Certainly, a lack of regulation, taxes, and serious human rights was almost a necessity for developing countries to attract more economic opportunities, but the same is becoming true for the developed world. In developing nations like Mozambique, which is a relatively successful African country, poorly negotiated trade agreements primarily benefit foreign corporations and their investors at the exploitation of Mozambique’s national resources. In other words, the developed world now competes by lowering taxes and falling to regulation, which means the Third World, where demand is lacking, has far less leverage, thus the power of the purse is stripped from the sovereign nation-state in favor of transinternational corporations and foreign investors, not capable of proper governance.
During the Cold War era, most countries sacrificed their sovereignty to align with the Soviet Union or the United States. In the post Cold War era, the European Union was a result of a push to resist the hegemonic power of the United States, which existed in the monopolar world that arose. Relative US power and influence has waned with the strengthening of the multipolar, far more democratically ruled International Community of nation-states. Consequently, arrangements like the European Union are becoming far more intrusive and burdensome. Under a global trend toward resovereignization, the Euro is an affront to the nation-state and the global financial crisis has only helped fracture fault lines in the concept.
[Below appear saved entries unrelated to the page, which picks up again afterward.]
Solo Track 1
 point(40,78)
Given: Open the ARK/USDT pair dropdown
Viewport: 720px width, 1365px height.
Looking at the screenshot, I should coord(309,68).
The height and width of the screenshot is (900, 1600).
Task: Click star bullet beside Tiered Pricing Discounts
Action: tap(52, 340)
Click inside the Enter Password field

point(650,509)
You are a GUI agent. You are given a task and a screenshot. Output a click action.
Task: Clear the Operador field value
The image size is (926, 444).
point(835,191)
Under the influence of globalization, especially in the post-Cold War world, members of the International Community hastily abandoned their supreme sovereign rights for the nearly powerless leadership of international bodies and unenforceable international laws in our extremely uneven, global economy where no authority actually ensure things like fiscal responsibility or enforcement of intellectual poverty rights. The Irish are reaping the rewards of a rather ill-developed plan to merge countries with very diverse cultures, economies, and governments. Although the vision of a united world and economy, which addresses poverty across the globe, is an agreeable idea, such dreams cannot be achieved overnight nor can they ever be achieved if people continue to neglect the downsides of the policies they pursue, such as untargeted free trade and the Euro.
As the Germans, along with the Irish and the citizens of every other Euro zone country, are learning, economic entropy dictates a balancing of economic benefits and costs where poor countries get a little richer, and rich countries, which does not include wealthy individuals, get a whole lot poorer. Like thermodynamic entropy, this fundamental economic principle can be circumvented, but only with a very sophisticated, well developed mechanism that defies the natural flow of wealth in a “free market”. Simply dissolving borders and allowing global economies to work without shaping how they affect each nation-state will only lead to trouble. Moreover, the Irish may resent what policies they are now forced to undertake, but this is what they bargained for when they joined the European Union.